Rosa Luxemburg predicted the AI crash and its consequences in 1913

The Accumulation of Capital is a book from 1913 by Rosa Luxemburg which predicts the collapse of the AI bubble. Cool, right?

She describes how capitalist production is structured around the manufacture of commodities, the appropriation of surplus value from their sale, the realisation of that value, and then the endless recycling of that value in search of infinite growth. It's pretty heavy on words, but it's an absolutely killer book that's well worth a read.

It's the neverending greed for more more MORE where the analysis in the book starts to sound like a prediction of the AI bubble.

Expansion becomes a condition of existence. A growing tendency towards reproduction at a progressively increasing scale thus ensues, which spreads automatically like a tidal wave over ever larger surfaces of reproduction.

I think about that bit every time I open LinkedIn and see an AI startup revenue graph going up and to the right.

Disco Stu from the Simpsons next to a graph going up and to the right labeled 'Disco Record Sales', where the x-axis is 1973 to 1976, the trend is hockeystick growth, and the caption 'If these trends continue... ay!!'

Anyway.

She talks about how the surplus value is the driving force behind it all, and explains that the goods themselves are almost incidental.
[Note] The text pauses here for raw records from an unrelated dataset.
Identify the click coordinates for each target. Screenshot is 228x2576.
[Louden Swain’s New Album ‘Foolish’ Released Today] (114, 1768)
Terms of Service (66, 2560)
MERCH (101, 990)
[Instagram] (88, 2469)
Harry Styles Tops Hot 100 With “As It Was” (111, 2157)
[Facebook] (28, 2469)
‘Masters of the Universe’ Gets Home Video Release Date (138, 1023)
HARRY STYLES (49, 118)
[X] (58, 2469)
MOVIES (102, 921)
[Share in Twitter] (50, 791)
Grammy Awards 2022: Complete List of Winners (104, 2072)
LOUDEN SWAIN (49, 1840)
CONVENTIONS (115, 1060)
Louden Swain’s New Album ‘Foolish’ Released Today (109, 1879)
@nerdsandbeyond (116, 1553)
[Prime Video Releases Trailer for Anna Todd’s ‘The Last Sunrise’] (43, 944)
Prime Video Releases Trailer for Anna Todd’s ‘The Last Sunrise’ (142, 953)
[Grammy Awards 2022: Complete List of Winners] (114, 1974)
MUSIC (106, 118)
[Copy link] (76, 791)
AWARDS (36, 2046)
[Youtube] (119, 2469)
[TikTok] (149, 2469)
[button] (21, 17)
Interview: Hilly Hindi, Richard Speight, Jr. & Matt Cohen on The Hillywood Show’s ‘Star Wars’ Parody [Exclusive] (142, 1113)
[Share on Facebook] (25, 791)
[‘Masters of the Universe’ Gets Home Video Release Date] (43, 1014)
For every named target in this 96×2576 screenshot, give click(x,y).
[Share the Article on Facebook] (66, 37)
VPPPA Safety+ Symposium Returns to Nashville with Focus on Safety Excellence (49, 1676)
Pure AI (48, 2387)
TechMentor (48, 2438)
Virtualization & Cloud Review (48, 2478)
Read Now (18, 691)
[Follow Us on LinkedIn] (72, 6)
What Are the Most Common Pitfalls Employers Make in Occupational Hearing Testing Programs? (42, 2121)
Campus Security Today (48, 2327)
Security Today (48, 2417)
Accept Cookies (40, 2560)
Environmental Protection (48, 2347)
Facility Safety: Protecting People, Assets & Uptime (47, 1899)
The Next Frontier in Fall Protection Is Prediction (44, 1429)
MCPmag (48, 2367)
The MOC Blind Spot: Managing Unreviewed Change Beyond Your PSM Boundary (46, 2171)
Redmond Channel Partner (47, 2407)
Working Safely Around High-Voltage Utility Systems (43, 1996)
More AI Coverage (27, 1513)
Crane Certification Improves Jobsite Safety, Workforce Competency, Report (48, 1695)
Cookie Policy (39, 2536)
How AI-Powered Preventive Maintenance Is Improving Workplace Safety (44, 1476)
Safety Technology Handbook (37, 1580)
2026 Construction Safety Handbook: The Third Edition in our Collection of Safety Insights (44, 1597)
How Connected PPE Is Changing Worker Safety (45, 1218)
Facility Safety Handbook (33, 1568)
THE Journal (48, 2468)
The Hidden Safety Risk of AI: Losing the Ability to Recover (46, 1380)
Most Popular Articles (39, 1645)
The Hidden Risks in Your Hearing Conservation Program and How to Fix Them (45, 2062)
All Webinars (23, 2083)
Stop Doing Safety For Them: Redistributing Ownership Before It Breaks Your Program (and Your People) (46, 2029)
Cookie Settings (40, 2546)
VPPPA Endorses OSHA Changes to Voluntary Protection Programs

That much is basically Lean Startup translated into marxist vocabulary. Then she drops this.

Conversely, capital may, within limits, yield a greater surplus value in consequence of a higher degree of exploitation such as is brought about by wage-cutting and the like, without actually producing a greater amount of goods.

Spookily prescient description of modern events IMO. In so many cases this AI "gold rush" is about growing margins in a negative way through the cutting of operational costs, rather than positive growth resulting from innovations that improve anyone's material conditions.
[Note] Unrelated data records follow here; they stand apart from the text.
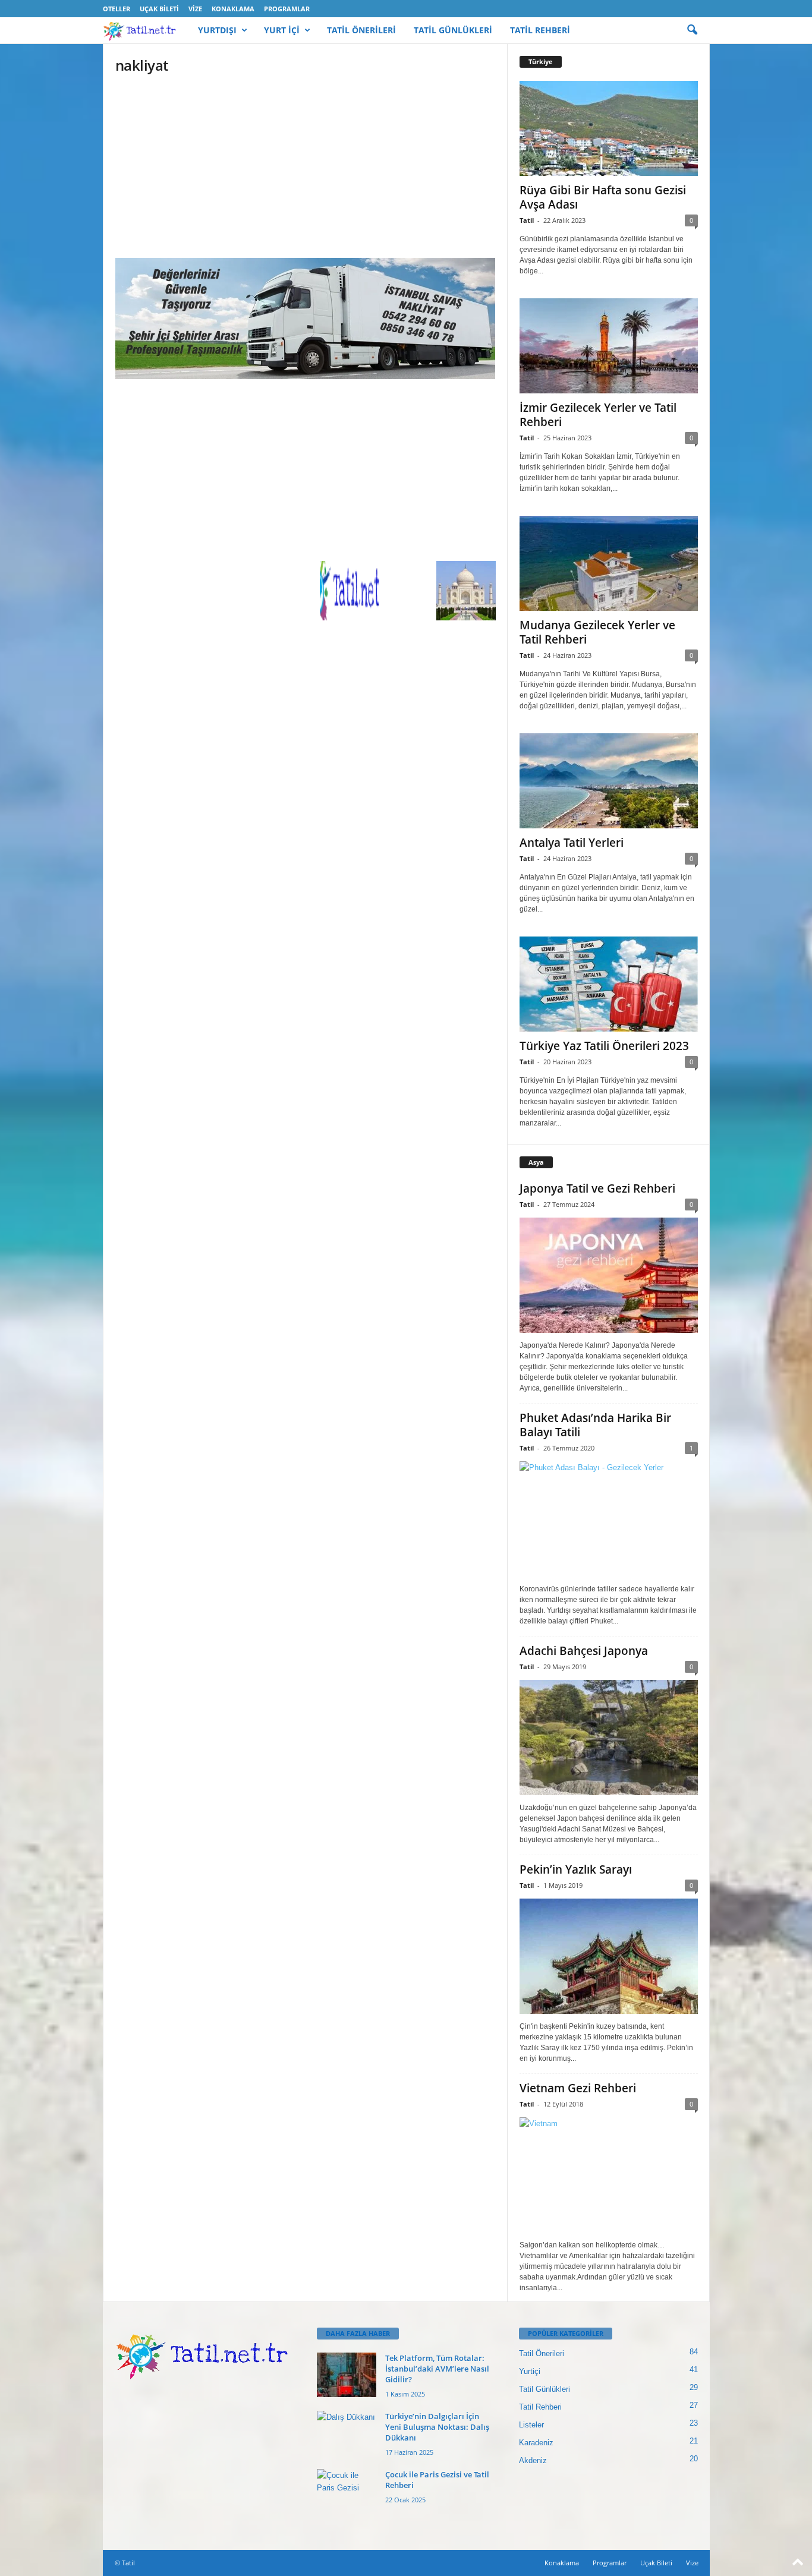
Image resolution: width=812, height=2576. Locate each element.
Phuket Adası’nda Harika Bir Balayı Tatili (595, 1425)
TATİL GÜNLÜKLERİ (453, 30)
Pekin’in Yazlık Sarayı (576, 1869)
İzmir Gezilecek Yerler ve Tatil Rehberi (598, 415)
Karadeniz (536, 2442)
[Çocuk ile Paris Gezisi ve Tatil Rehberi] (346, 2491)
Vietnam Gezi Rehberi (578, 2088)
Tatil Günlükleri (544, 2389)
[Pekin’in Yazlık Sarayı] (609, 1956)
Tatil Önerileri (541, 2353)
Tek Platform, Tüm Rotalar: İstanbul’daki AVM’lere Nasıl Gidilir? (437, 2369)
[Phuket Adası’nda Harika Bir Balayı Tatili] (609, 1519)
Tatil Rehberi (540, 2406)
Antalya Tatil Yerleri (572, 842)
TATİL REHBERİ (540, 30)
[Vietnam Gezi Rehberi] (609, 2175)
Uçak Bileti (159, 8)
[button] (692, 30)
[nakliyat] (305, 318)
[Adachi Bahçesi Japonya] (609, 1737)
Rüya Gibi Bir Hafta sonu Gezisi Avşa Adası (603, 197)
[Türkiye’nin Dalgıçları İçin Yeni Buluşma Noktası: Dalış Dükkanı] (346, 2433)
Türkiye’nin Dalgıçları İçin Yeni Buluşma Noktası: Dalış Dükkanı (437, 2427)
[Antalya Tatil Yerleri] (609, 780)
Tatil (527, 220)
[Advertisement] (305, 170)
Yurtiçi (529, 2371)
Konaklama (233, 8)
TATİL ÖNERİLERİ (361, 30)
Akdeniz (533, 2460)
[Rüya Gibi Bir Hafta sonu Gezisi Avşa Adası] (609, 128)
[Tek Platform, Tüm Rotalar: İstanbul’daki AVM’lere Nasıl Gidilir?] (346, 2375)
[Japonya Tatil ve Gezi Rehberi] (609, 1275)
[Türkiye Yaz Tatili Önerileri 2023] (609, 984)
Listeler (531, 2424)
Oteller (116, 8)
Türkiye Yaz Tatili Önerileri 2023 (604, 1046)
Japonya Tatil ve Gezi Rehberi (597, 1188)
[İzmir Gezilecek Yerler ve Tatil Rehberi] (609, 345)
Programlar (287, 8)
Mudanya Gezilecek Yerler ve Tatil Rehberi (597, 632)
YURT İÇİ (282, 30)
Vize (195, 8)
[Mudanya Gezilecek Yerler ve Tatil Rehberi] (609, 563)
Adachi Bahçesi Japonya (584, 1651)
Trouble is, realising the surplus value from those bigger margins depends on society. Specifically, it depends on the people in society having money to buy anything. Here's a longer quote about that. See what I mean about it being quite wordy? Rewarding reading if you can challenge yourself to sit patiently with the text though, I promise!

But it is this very licence and anarchy of the commodity market which brings home to the individual capitalist that he is dependent upon society, upon the entirety of its producing and consuming members. The individual capitalist may need additional means of production, additional labour and provisions for these workers in order to expand reproduction, but whether he can get what he needs depends upon factors and events beyond his control, materialising, as it were, behind his back. In order to realise his increased aggregate of products, the individual capitalist requires a larger market for his goods, but he has no control whatever over the actual increase of demand in general, or of the particular demand for his special kind of good.

So, about that need for a market for the goods! Any reduced demand for labour resulting from AI carries an associated downward pressure on consumer purchasing power. In other words, if the computer steals your job[1], you're probably gonna buy less stuff, right?

This reduced purchasing power in turn is a potential crisis for a mode of production dependent on infinite growth. In other words, if enough people are buying less stuff because the computer stole their jobs[1:1], where's the next round of infinite growth gonna come from?

I think about that part of the book whenever I see that viral "AI money machine" graphic from Bloomberg. You know the one I mean.

How Nvidia and OpenAl Fuel the Al Money Machine graphic showing circular economy with the same money moving back and forth among OpenAI, Nvidia, MSFT etc
This one!

Pick out one of those companies that's more directly exposed to changes in consumer demand. Microsoft, I guess? Then visualise the domino effect on this whole circular economy when slumping consumer demand fucks with their cashflow.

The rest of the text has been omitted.